ECLI:NL:RBDHA:2021:16329
Rechtbank Den Haag
- Eerste aanleg - enkelvoudig
- Rechtspraak.nl
Asielaanvraag en interstatelijk vertrouwensbeginsel in het kader van Dublinverordening
In deze zaak heeft de Rechtbank Den Haag op 5 augustus 2021 uitspraak gedaan in een bestuursrechtelijke procedure betreffende de asielaanvraag van eiser, die niet in behandeling is genomen door de Staatssecretaris van Justitie en Veiligheid. De reden hiervoor was dat Spanje volgens de Dublinverordening verantwoordelijk is voor de behandeling van de asielaanvraag. Eiser heeft tegen dit besluit beroep ingesteld, maar is niet verschenen op de zitting. De rechtbank heeft de zaak op 3 augustus 2021 behandeld, waarbij verweerder zich heeft laten vertegenwoordigen door zijn gemachtigde.
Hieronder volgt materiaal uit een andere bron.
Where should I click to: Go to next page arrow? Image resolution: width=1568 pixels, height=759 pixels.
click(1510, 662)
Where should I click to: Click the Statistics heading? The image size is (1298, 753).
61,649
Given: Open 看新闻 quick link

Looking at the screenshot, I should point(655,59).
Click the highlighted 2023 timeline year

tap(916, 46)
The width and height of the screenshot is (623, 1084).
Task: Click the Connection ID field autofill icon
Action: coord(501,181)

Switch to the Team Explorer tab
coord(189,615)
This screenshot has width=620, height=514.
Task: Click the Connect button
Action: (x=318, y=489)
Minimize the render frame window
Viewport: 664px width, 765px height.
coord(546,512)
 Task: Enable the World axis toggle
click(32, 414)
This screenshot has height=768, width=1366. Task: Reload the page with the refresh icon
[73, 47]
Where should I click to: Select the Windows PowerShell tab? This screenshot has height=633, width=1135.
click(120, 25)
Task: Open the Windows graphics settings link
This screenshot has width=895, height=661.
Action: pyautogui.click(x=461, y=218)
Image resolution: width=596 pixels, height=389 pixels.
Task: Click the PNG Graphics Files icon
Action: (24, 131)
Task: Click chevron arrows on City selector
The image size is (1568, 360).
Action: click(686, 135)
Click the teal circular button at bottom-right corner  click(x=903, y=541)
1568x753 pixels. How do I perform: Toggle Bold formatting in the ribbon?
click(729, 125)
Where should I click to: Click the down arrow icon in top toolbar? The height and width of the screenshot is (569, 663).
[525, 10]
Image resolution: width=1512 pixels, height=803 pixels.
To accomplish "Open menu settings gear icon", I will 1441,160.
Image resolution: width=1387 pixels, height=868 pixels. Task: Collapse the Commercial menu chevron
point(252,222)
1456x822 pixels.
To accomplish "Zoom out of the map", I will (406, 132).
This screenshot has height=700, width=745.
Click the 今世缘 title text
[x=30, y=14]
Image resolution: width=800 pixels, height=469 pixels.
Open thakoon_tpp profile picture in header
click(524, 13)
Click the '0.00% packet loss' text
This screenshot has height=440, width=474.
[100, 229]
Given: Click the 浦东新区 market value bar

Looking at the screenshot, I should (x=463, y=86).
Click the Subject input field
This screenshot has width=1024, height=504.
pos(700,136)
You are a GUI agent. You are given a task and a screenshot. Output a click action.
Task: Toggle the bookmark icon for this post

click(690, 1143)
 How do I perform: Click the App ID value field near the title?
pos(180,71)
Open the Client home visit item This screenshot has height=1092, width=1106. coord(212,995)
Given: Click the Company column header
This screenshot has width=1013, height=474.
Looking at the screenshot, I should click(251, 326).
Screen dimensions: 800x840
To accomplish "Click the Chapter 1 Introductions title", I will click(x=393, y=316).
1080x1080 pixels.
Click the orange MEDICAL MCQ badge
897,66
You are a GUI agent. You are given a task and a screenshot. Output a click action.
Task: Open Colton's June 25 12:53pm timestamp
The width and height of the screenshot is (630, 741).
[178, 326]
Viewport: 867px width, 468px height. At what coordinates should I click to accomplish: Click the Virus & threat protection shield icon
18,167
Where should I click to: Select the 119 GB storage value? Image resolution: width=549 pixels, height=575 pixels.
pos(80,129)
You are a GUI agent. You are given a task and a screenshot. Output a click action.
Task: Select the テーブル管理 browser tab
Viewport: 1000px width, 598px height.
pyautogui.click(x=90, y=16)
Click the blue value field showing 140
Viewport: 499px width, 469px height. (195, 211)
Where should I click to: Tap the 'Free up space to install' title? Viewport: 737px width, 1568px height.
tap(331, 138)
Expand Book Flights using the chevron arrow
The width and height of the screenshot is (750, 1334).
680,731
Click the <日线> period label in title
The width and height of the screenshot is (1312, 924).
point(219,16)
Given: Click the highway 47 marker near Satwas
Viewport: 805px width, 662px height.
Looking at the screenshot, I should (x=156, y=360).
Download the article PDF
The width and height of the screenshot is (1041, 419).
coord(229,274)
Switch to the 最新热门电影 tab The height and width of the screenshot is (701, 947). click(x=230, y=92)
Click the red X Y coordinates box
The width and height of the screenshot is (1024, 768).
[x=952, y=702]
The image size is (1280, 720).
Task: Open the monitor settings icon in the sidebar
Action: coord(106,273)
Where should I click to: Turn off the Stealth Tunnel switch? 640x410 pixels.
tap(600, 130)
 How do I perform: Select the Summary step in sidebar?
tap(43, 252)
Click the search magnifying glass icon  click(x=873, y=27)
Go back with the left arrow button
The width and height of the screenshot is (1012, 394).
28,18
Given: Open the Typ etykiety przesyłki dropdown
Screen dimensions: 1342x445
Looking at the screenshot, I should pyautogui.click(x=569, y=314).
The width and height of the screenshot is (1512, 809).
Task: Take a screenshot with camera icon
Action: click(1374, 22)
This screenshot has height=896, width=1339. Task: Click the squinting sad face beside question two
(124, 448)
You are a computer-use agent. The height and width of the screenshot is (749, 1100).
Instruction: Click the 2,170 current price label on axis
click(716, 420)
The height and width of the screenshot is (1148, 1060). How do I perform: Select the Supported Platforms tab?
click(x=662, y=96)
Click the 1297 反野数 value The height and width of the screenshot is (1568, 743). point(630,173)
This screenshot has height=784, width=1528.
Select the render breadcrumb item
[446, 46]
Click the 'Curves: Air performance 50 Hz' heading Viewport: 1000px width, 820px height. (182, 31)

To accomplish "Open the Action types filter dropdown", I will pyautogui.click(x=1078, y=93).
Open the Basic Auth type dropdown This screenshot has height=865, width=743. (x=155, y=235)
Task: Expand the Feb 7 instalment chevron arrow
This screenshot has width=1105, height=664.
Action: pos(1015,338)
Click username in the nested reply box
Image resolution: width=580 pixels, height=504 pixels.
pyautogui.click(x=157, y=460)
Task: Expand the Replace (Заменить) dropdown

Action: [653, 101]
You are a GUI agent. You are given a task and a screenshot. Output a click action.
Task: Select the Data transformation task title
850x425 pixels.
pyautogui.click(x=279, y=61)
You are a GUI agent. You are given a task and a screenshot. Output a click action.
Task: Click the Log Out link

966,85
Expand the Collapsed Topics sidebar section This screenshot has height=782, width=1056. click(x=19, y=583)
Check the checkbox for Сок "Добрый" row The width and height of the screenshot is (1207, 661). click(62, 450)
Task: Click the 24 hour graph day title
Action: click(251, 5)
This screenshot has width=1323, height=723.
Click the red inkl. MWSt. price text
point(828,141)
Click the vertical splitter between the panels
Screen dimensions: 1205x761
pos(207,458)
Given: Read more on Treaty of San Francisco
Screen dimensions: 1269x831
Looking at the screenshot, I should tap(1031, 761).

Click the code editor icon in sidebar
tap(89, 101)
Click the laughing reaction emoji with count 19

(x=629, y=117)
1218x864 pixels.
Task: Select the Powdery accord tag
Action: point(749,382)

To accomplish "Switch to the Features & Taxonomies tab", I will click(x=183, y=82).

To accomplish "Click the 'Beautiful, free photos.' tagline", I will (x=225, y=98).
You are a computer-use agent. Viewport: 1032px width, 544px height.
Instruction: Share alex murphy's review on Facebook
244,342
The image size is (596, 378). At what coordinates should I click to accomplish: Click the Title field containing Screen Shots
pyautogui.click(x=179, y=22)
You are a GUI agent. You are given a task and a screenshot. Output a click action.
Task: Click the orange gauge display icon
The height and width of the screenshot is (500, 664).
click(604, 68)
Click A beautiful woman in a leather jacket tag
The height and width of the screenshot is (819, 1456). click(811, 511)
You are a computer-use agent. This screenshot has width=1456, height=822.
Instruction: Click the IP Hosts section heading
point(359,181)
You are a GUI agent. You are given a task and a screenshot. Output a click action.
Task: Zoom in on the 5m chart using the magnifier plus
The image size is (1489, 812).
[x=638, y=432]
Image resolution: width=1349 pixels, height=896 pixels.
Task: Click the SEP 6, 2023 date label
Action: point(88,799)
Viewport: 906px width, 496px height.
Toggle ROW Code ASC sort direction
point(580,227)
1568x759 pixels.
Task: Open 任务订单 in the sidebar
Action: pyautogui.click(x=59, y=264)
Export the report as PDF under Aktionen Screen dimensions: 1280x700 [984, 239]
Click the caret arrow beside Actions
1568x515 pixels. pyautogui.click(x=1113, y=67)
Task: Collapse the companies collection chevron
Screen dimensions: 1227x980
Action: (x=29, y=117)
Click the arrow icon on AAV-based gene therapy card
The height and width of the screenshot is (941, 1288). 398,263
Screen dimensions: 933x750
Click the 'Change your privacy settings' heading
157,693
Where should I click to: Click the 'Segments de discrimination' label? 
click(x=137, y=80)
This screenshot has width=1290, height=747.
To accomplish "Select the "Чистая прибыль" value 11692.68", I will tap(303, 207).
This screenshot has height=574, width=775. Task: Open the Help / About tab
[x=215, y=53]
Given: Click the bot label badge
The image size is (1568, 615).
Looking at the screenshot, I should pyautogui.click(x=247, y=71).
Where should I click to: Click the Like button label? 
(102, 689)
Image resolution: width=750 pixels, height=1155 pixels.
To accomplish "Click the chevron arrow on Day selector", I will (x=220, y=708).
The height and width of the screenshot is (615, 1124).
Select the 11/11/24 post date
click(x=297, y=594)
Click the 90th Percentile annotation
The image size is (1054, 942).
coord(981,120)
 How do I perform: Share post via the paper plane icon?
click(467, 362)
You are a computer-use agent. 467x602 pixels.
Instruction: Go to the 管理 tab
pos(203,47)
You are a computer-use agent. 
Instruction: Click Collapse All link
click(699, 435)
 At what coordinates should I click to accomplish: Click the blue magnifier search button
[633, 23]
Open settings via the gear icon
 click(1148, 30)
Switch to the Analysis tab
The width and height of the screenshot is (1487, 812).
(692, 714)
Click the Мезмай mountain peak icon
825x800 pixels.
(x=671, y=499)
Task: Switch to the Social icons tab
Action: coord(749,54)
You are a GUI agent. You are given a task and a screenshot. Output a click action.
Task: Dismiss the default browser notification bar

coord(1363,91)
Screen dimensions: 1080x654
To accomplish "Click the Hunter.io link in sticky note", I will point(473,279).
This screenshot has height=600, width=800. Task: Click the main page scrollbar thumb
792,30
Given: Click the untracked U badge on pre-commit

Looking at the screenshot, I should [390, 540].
De rechtbank overweegt dat verweerder op basis van het interstatelijk vertrouwensbeginsel mag uitgaan van de verantwoordelijkheden van Spanje. Eiser heeft niet aannemelijk gemaakt dat er sprake is van tekortkomingen in de asielprocedure en opvangvoorzieningen in Spanje die een reëel risico op onmenselijke of vernederende behandeling met zich meebrengen. De rechtbank verwijst naar het AIDA-rapport van 25 maart 2021, waaruit blijkt dat de situatie in Spanje niet zodanig is dat het interstatelijk vertrouwensbeginsel niet meer kan worden gehanteerd. Eiser heeft weliswaar slechte omstandigheden in Spanje aangevoerd, maar deze zijn niet voldoende onderbouwd om aan de hoge drempel van zwaarwegendheid te voldoen die vereist is voor een schending van artikel 4 van het Handvest en artikel 3 van het EVRM.
De rechtbank concludeert dat het beroep ongegrond is en dat er geen aanleiding is voor een proceskostenveroordeling. Eiser kan tegen deze uitspraak hoger beroep instellen bij de Afdeling bestuursrechtspraak van de Raad van State binnen één week na bekendmaking.